=== Task instructions ===
Below are the entries to work from; restate word for word the portion that opens with the line containing "Instruction: Expand the" and closes with the line containing "Task: Click the Add a Game plus icon", keeping both.

=== Input data ===
***
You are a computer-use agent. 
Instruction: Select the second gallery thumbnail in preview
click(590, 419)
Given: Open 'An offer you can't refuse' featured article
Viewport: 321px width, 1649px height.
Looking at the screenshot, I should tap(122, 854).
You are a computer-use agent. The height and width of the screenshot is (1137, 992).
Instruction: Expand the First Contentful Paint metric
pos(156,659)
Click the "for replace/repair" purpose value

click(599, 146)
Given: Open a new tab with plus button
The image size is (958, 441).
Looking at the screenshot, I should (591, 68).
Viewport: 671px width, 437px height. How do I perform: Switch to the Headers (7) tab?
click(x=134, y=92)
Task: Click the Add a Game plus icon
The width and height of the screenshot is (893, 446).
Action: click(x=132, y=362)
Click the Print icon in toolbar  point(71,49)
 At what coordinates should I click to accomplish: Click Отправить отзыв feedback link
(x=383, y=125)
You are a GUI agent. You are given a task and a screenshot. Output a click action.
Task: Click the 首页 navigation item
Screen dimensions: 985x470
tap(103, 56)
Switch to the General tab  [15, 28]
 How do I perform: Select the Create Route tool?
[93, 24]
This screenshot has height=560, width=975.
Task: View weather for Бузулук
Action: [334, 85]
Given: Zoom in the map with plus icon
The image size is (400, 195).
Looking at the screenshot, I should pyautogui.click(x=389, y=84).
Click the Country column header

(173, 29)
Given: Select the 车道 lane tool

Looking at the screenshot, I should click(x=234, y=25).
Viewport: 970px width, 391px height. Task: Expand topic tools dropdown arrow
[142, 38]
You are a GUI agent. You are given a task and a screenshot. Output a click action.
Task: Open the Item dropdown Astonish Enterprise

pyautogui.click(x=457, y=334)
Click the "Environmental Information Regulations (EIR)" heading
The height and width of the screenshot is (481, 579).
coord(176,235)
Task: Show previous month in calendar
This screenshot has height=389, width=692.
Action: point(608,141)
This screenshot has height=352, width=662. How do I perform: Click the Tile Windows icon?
***
=== Task answer ===
Instruction: Expand the First Contentful Paint metric
pos(156,659)
Click the "for replace/repair" purpose value

click(599, 146)
Given: Open a new tab with plus button
The image size is (958, 441).
Looking at the screenshot, I should (591, 68).
Viewport: 671px width, 437px height. How do I perform: Switch to the Headers (7) tab?
click(x=134, y=92)
Task: Click the Add a Game plus icon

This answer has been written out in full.